Of course, most of the highest-profile, culture-rich property projects involve far costlier locations than Panama or South Africa. Take Windsor, the 416‑acre private residential community developed by Canada’s Weston Family in Vero Beach, Florida. First built in 1989, the development – where properties are sized between 2,500sq ft and 13,000sq ft and cost from $1.25m – not only hosts polo matches and has a Robert Trent Jones Jr-designed golf course, but is currently supporting a three-year partnership with London’s Whitechapel Gallery. In tandem with December’s Art Basel Miami Beach fair, The Gallery at Windsor debuts an annual Whitechapel-curated show.
This year’s exhibition showcases the work of Romanian twins Gert and Uwe Tobias. Running to April 4, it follows a long history of previous shows – from Ed Ruscha to Peter Doig. And while the gallery’s size and audience may be modest, Whitechapel director Iwona Blazwick says the partnership provides an important forum for her gallery’s artists and Windsor’s cosmopolitan clientele. With high-profile residents that include the Swarovski familiy, Windsor owners are certainly capable of collecting as much as appreciating visual art.
“Although our buyers clearly view art exhibitions or a gallery as points of distinction, they aren’t necessarily demanding them,” says Hilary Weston, who founded Windsor with her husband, Galen Weston, chairman of Selfridges & Co and Holt Renfrew & Co. Rather, the Gallery serves as a brand-building – and ultimately sales-spurring – vehicle for Windsor itself. “We’ve never advertised at Windsor,” Weston adds, “so with our owners very keen to show The Gallery off, it creates great word of mouth for us.”
Two hours south, in Miami Beach, art – along with contemporary design – has also played a vital role in the brand-building of the city’s once-dormant Design District. Set across Biscayne Bay from Atlantic-fronting South Beach, the area has evolved over the past decade from an obscure residential backwater to a thoughtfully conceived culture and culinary quarter, with more than 125 galleries, showrooms, artist studios and restaurants. “The area’s success is unprecedented in the US for a city of Miami’s relatively modest size,” says urban theorist Richard Florida, “it is an unmistakable sign that the economic and commercial centre of gravity is shifting away from the suburbs back to the urban core.”
Unlike Windsor or Puerto Madero, the Design District wasn’t “master-planned” and flows freely into surrounding neighbourhoods such as Midtown – home to the annual Art Miami event – and Wynwood, an important visual arts district with galleries that include The Rubell Family Collection and The Cisneros Fontanals Art Foundation. But the district did have a chief protagonist in property entrepreneur Craig Robins – whose company, Dacra, began overhauling much of the area in the late 1990s. Although most of this investment focused on retail, restaurant and gallery spaces, Robins solidified the precinct’s cultural bona fides by establishing Design Miami – the annual design-focused counterpart to Art Basel Miami Beach. Though it has since relocated to South Beach, the Design District continues to lure important cultural totems – most notably the De la Cruz Collection, one of the largest contemporary art display spaces in all of the city.

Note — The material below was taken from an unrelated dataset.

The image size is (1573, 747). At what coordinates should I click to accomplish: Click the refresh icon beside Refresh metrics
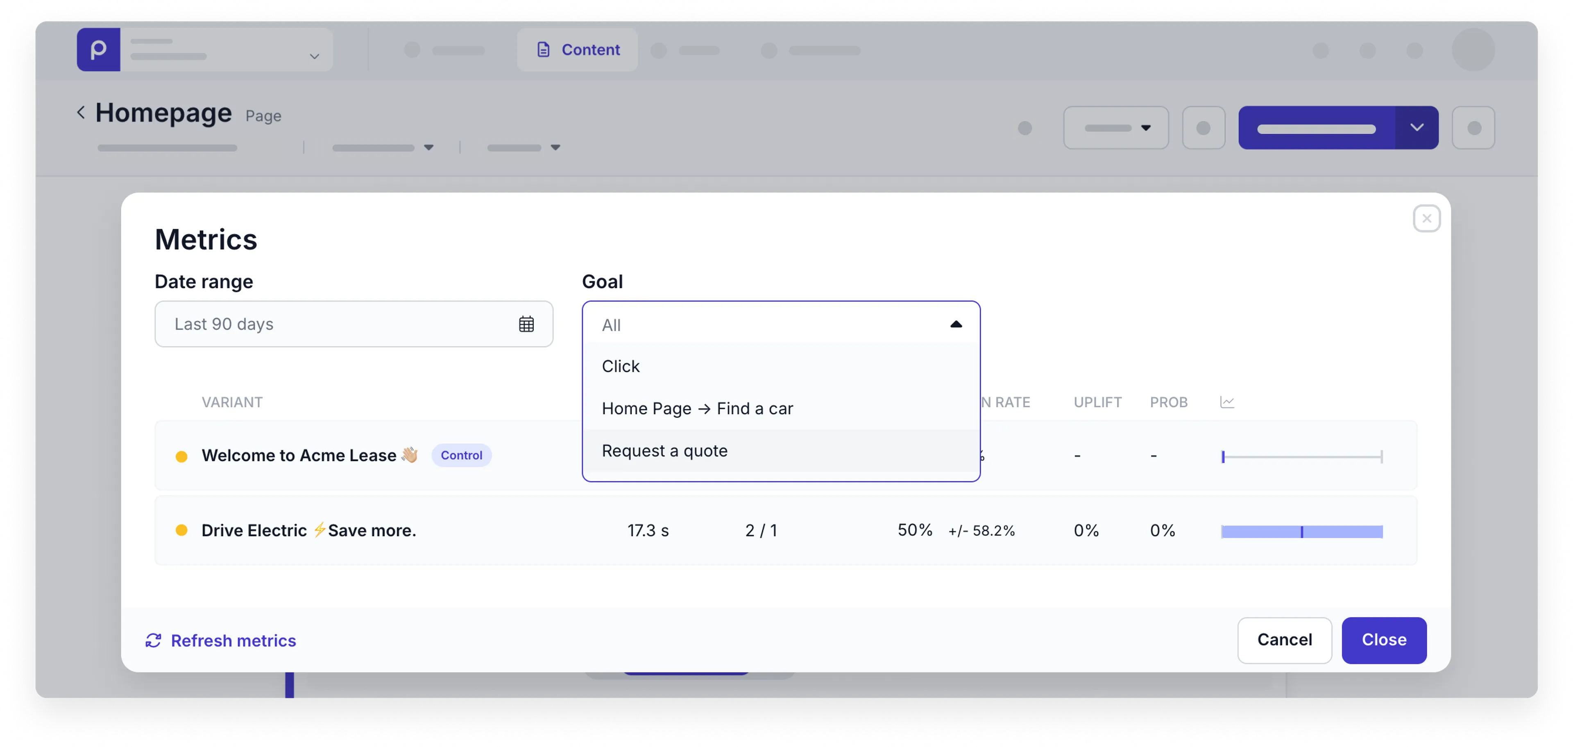click(x=154, y=640)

The district and its surrounding areas have also attracted buyers who appreciate the pedestrian-friendly layout and thriving restaurant scene. “This was a place that had to ‘happen’,” says longtime resident Lee Schrager, founder of the South Beach Wine & Food Festival. “It has finally given Miami a real city centre; it’s one of the few truly car-free parts of town.” Schrager estimates that his 1914 water-facing home has increased in value by at least 100 per cent over the past 18 years.
Today, upper-end residences in the Design District and nearby regularly sell for in excess of $1m. South Beach International Realty is offering a two-bedroom penthouse in the Blue condominium development for $799,000, slightly beyond the Design District’s borders, while just over a mile away, Fortune International Realty has a newer two-bedroom apartment in the Paramount Bay complex, priced at $1.02m.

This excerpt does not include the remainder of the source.